Assessing these various elements, it seems fair to describe the responsibility of the United States and Pol Pot for atrocities during “the decade of the genocide” as being roughly in the same range.

Little is known about phase I of “the genocide.” There was little interest in ascertaining the facts, at the time or since. The Finnish Inquiry Commission Report devotes three cursory pages to the topic, because the information available is so meager. The second phase has been far more intensively studied, and by now substantial evidence is available about what took place.

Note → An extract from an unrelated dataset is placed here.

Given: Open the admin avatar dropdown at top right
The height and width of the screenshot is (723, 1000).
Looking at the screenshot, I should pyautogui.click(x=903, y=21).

David Chandler and Ben Kiernan observe that as a result of the intense interest in phase II, “we know a great deal more about the texture of daily life in Democratic Kampuchea, supposedly a ‘hermit’ regime, than we do about the ostensibly open regimes of the Khmer Republic (1970–1975) or the Sihanouk era (1954–1970) which preceded it.”35 Despite this already large imbalance in knowledge, the Cambodia Documentation Center in New York City concentrates on phase II of the genocide. The dramatic difference in the information available for the two phases, and the focus of the ongoing research effort, are readily explicable in terms of a propaganda model.

Outside of marginal Maoist circles, there was virtually no doubt from early on that the Khmer Rouge regime under the emerging leader Pol Pot was responsible for gruesome atrocities. But there were differing assessments of the scale and character of these crimes.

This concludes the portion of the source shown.